Durante boa parte do meu período escolar, eu acreditava que só deveria me preparar para provas. No resto do tempo, ou eu estava jogando ou perdendo tempo nas minhas redes sociais. Eu cresci na Internet, longe de parentes, com pais muito ocupados para interagir comigo.

Eu era o oposto da minha mãe nesse quesito. Ela havia feito tantos cursos e oficinas fora da escola porque a minha vó a incentivava bastante.

Um dia a minha mãe me incentivou a fazer aulas de crochet com a Dona Ivete. Eu fui até o local onde ela costumava fazer seus artesanatos e vendê-los e começamos a conversar.

O que eu, uma menina de 16 anos, estava fazendo com uma agulha, um fio e muita impaciência? A Dona Ivete fazia questão de me ensinar desde o básico mesmo, me elogiando mesmo quando não saía tão bem e rindo quando eu dizia que aquilo não era para mim. Ela dizia que bastava força de vontade para aprender.

Logo, eu fiz um cachecol (bem pequeno e estreito) para minha mãe. Eu fiquei tão orgulhosa que coloquei uma nova meta: fazer uma blusa de frio enorme para mim.

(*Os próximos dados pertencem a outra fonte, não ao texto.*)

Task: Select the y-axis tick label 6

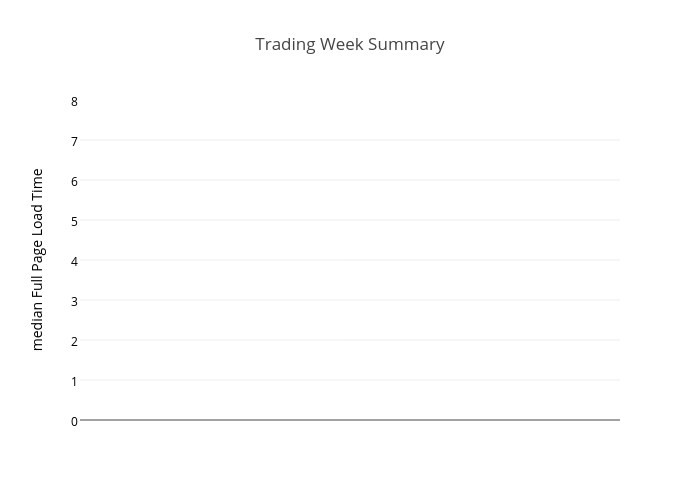Action: [74, 181]
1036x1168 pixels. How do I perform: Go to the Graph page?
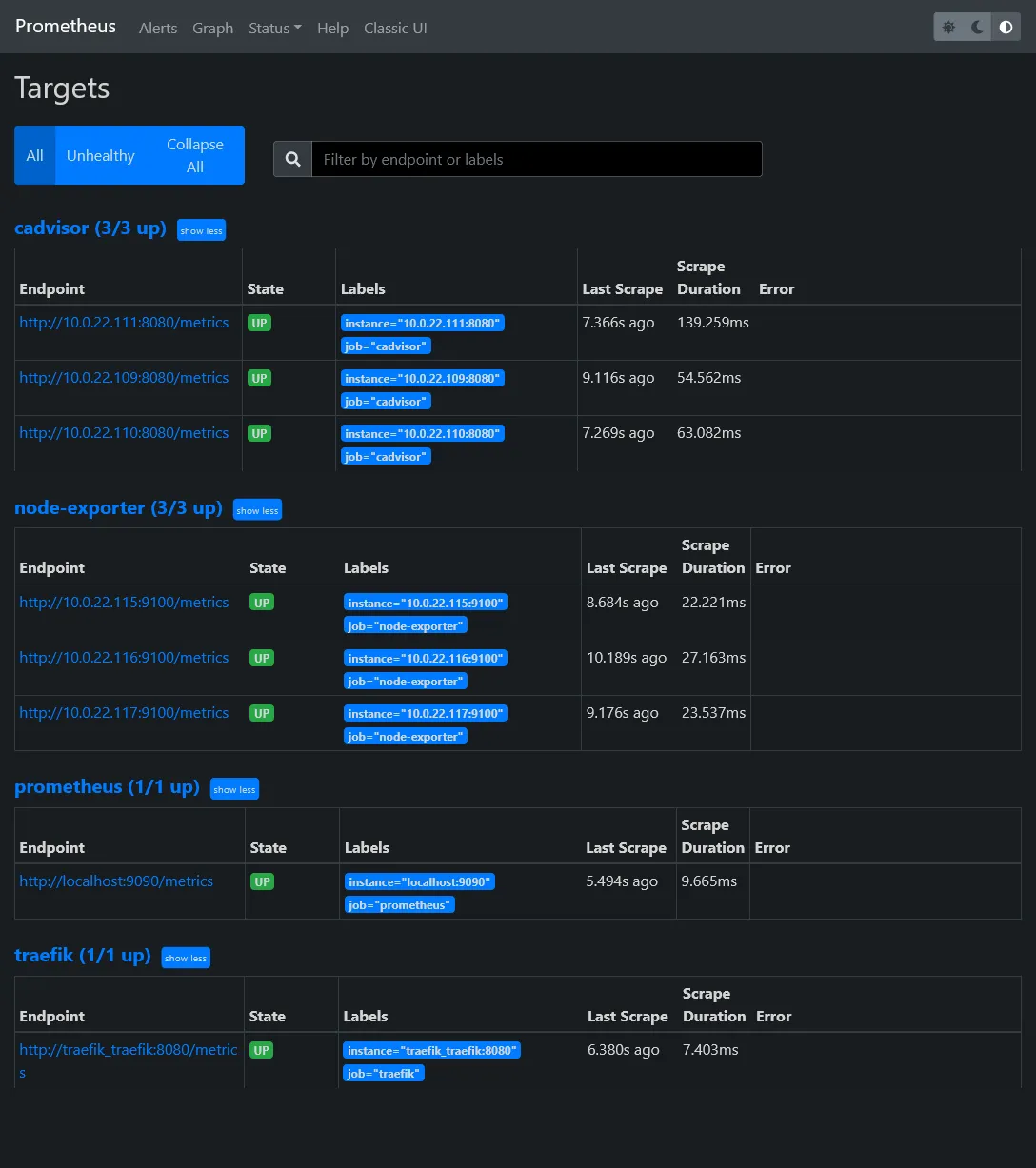point(212,28)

MEU DEUS, QUE SACRIFÍCIO. O crochet é uma arte um pouco ingrata. Depois de começar, não há como você parar no meio do processo. Também, desmanchar não era uma opção já que havia chegado tão longe… Crochet demanda atenção, cálculos, perseverança, noção espacial. São aqueles detalhes que pessoas acostumadas com fast fashion não percebem. São aquelas conversas jogadas fora com uma senhora que me falava muito sobre sua vida, suas escolhas e atitudes. Crochet era responsabilidade, afago, escuta.

Dona Ivete até me ajudou a fazer a escolha das cores da blusa que eu faria. Acabou que eu nunca usei a blusa de frio, porque ela tinha aberturas no braços. Mas a amizade com essa grande mulher ainda continua. Eu era uma pessoa que me considerava antissocial, não saía muito, eu só me comunicava pela Internet. De repente, eu estava me conectando com alguém, ouvindo suas perspectivas de mundo, tentando entender a vida.

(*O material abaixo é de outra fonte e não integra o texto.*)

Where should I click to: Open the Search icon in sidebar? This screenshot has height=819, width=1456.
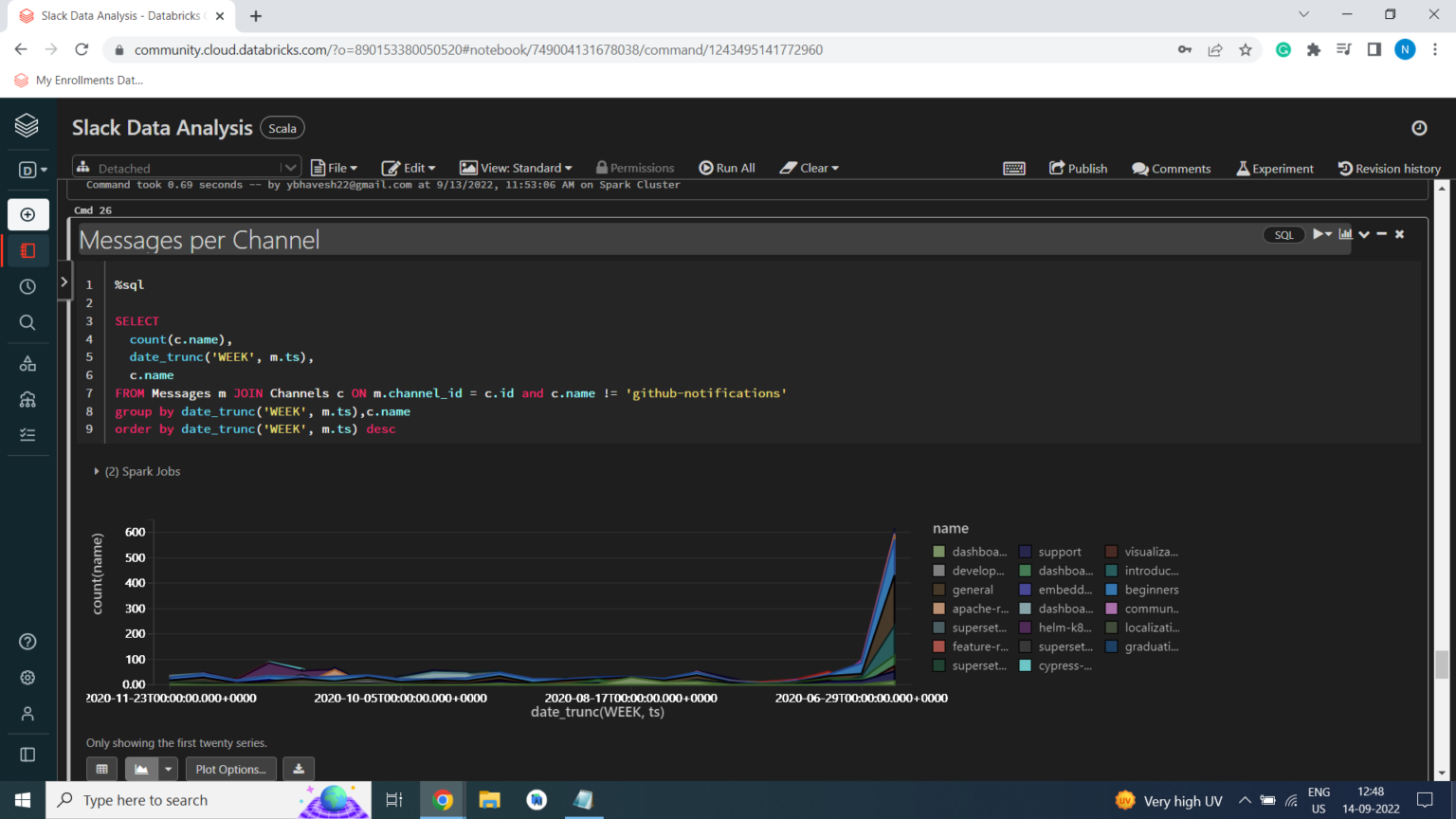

As oportunidades extracurriculares não precisam envolver competição, plateia, grandes nomes de empresas ou institutos. Acho que, nesse mundo, nos esquecemos tanto que o melhor está nas coisas pequenas, nas relações próximas, nos momentos fora das redes sociais. A Dona Ivete encontrou muitas provações pela sua vida e sabia encará-las como uma mestra, porque ela possuía fé e humildade. E hoje ela não tem qualquer impedimento de se abrir e mostrar toda a sabedoria que adquiriu. É incrível quando um jovem conquista inúmeras bolsas de estudo, mas você já conversou constantemente com pessoas sábias da terceira idade? Eu, que nunca tive muito contato com meus avós, pude ter a experiência de falar com uma mulher vivida, destemida e inteligente.

No Linkedin fala-se muito sobre mentorias e networking. Não tenha medo de fazer seu networking, face-a-face, com as pessoas do seu bairro, da sua comunidade. A vida não é só bolsas e empregos. A vida pode ser SÓ a vida. Simples e complicada. Cheia de nós e de desmanches. Com acertos e arremates. Foi isso que o crochet e a Dona Ivete me ensinaram. E você? O que já aprendeu com extracurriculares inusitadas?